What to do if a friend became a burden to you

Friends, as you know, are known in trouble. And what if this trouble and there is a girlfriend, a relationship with which for some time now does not work for one reason or another? What if my friend became a burden to you? We'll find out today!

And how hard it sometimes happens to admit that a person to whom you trusted all your secrets, who for several years already knew about you more than any other living soul in this world has become a burden. There are a lot of reasons for this to happen. Friends are always connected with common interests, mutual understanding, trust and a feeling of full trust to each other. However, changes in the life of one of you can sometimes produce the most undesirable consequences. The plot is known to the pain and repeated more than once in life, but also in works of literature and cinema.

Girlfriends were happy and lived, as they say, soul in the soul, and then one of them finds a young man, and the whole situation is changing. They no longer spend the same amount of time together, the confidence of the relationship decreases, because one of them has something that the other does not. Or worse, when the girlfriend begins to be jealous of the young man, sometimes purposely "embellishing" his essence, trying to regain the old days, when she was the center of attention. Most people cope with this problem in a completely natural way, because this is inevitable and occurs very often. The frank conversation that the place of a friend in your heart has remained her place, and the young man is a completely different sphere of feelings and relationships, as a rule, suffices. It's just so closed from the person with whom you were friends for a certain amount of time and shared all your experiences with him, it's ugly and not friendly. Yes, and something happens in your personal life, where most of us will complain? Find time to talk with her, explain the whole situation, and if you do everything right, you will stay with both your girlfriend and your beloved person, having harmoniously arranged your life.

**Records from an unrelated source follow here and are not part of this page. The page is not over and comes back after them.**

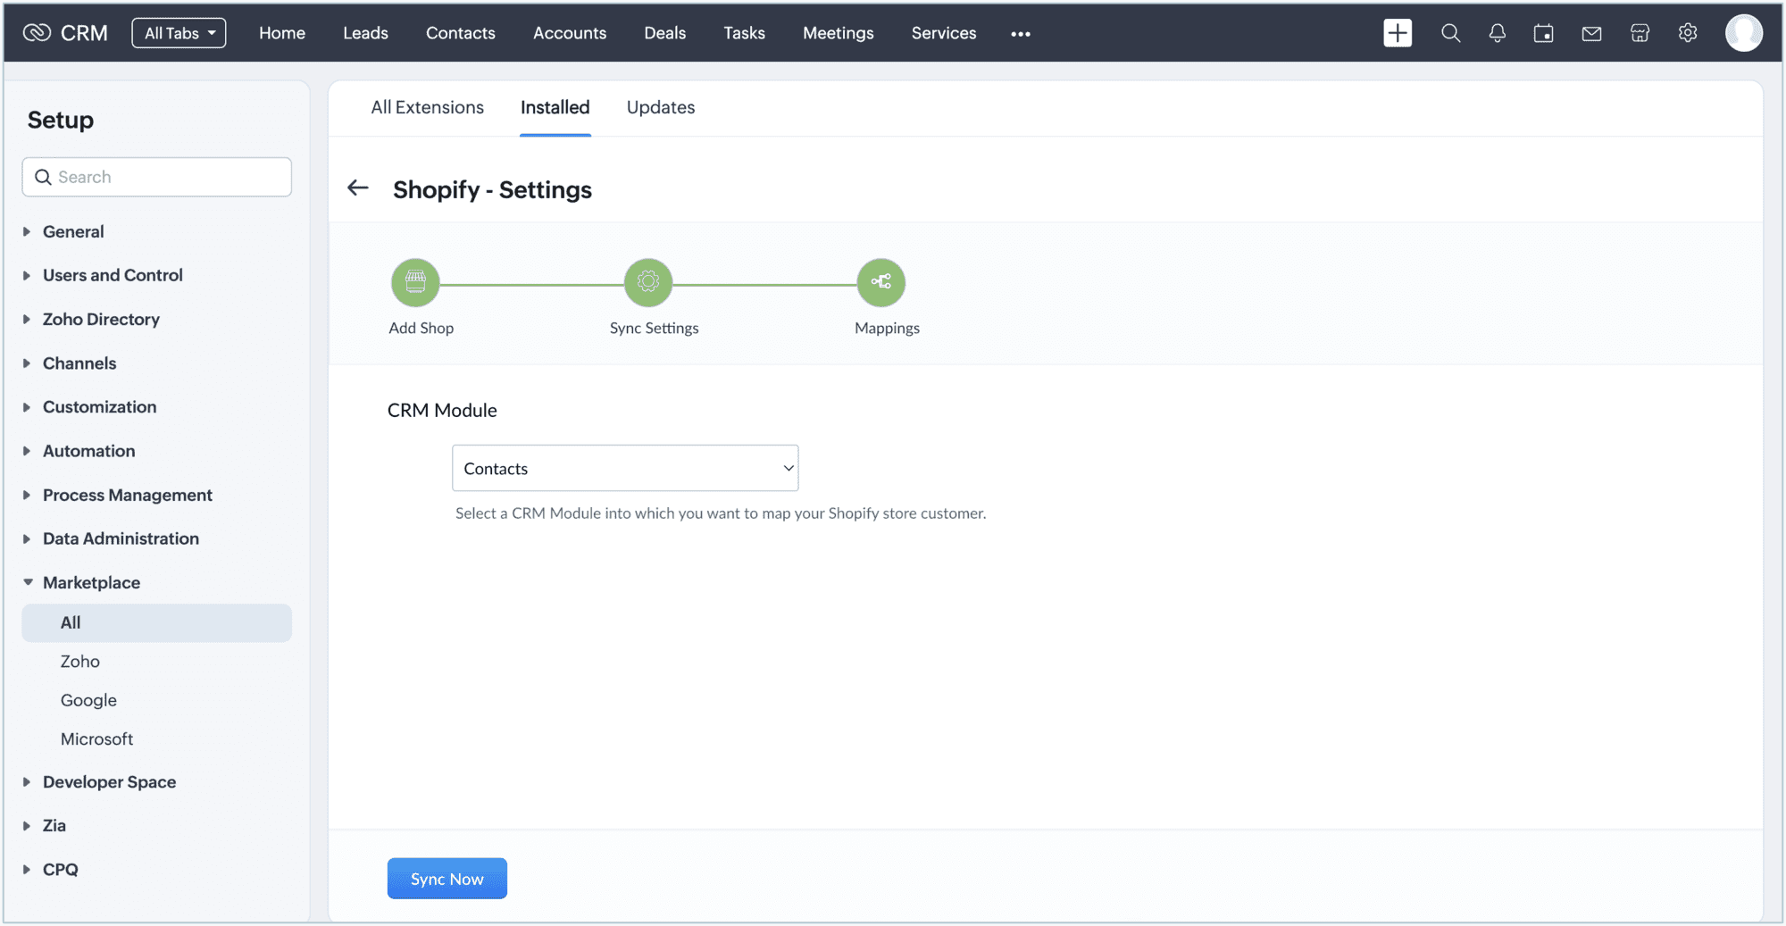The image size is (1786, 926).
Task: Open the mail envelope icon
Action: click(x=1591, y=33)
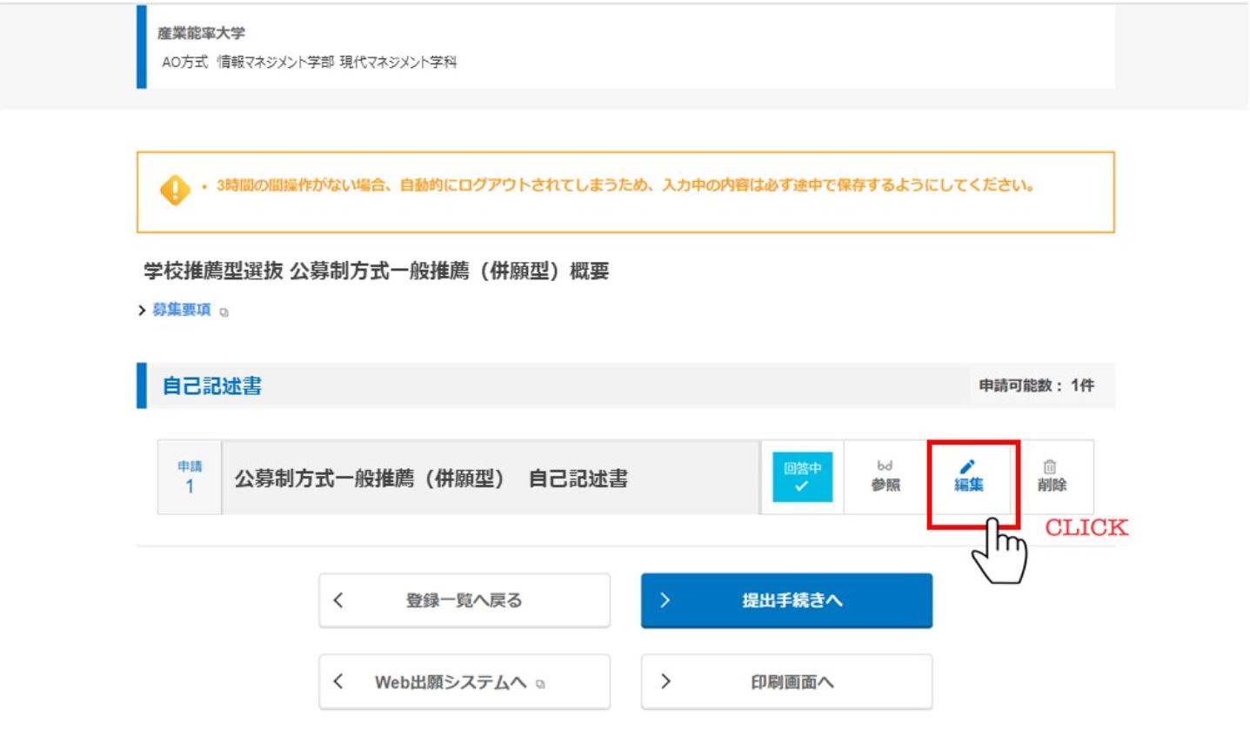Select the 申請 1 number cell
This screenshot has height=730, width=1250.
[x=190, y=478]
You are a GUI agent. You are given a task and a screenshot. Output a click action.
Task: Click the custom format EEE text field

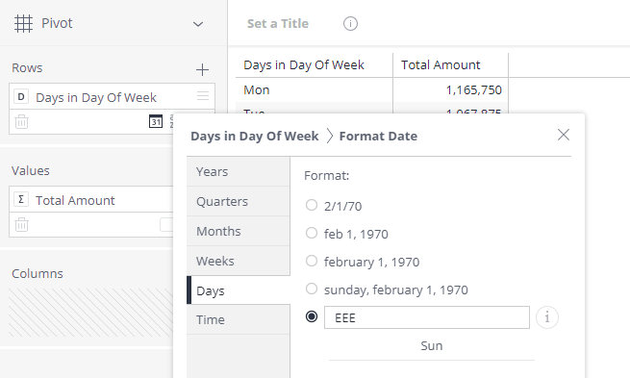point(427,317)
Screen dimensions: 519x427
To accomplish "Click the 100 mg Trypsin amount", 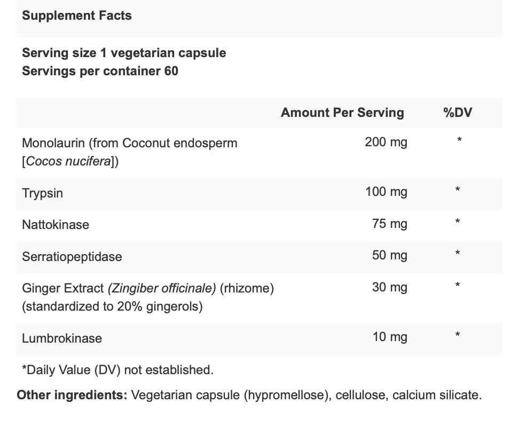I will [x=386, y=192].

Sometimes there are other situations when it is interesting for girlfriends to communicate retelling each other's troubles, discussing the exits from difficult situations, seeking support from each other. And again, as soon as one of them has a life beginning to improve, the other starts to feel superfluous and unnecessary. In this situation, several options are possible. One of them is that your girlfriend subconsciously chose for herself the role of "adviser" and "waistcoat" in life, and can not live without a person who needs it all the time. Very often people of this kind are not organized in their personal lives and for them the need to feel themselves in demand in the emotional sphere is important. And while you are all bad, they will be with you, experiencing for you with all sincerity and helping your participation in your destiny.

And when you become stronger, and your state improves, you will not need the formerly habitual talk about the unhappy part. In this situation, it is not worth hurrying to break off relations with a friend, because, no matter what, this person was your support and once helped, and it is not good to pay ingratitude for such things. Try to bring something good into your girlfriend's life, show that there are not only dark sides on the earth. Let her try to feel happy too. Having saved such a friend, supporting her in a difficult period for her, you will only gain in the future. It happens, and another, when a friend not only empathizes with you, and hearing about your difficulties and troubles, gets inner satisfaction from the realization of one's own superiority. This also happens, and you should not endure in such cases, unless you agree all your life to be a subject for someone's self-affirmation. It is quite typical that when you come out of temporary difficulties, such a person will lose interest to you and everything will be resolved by itself.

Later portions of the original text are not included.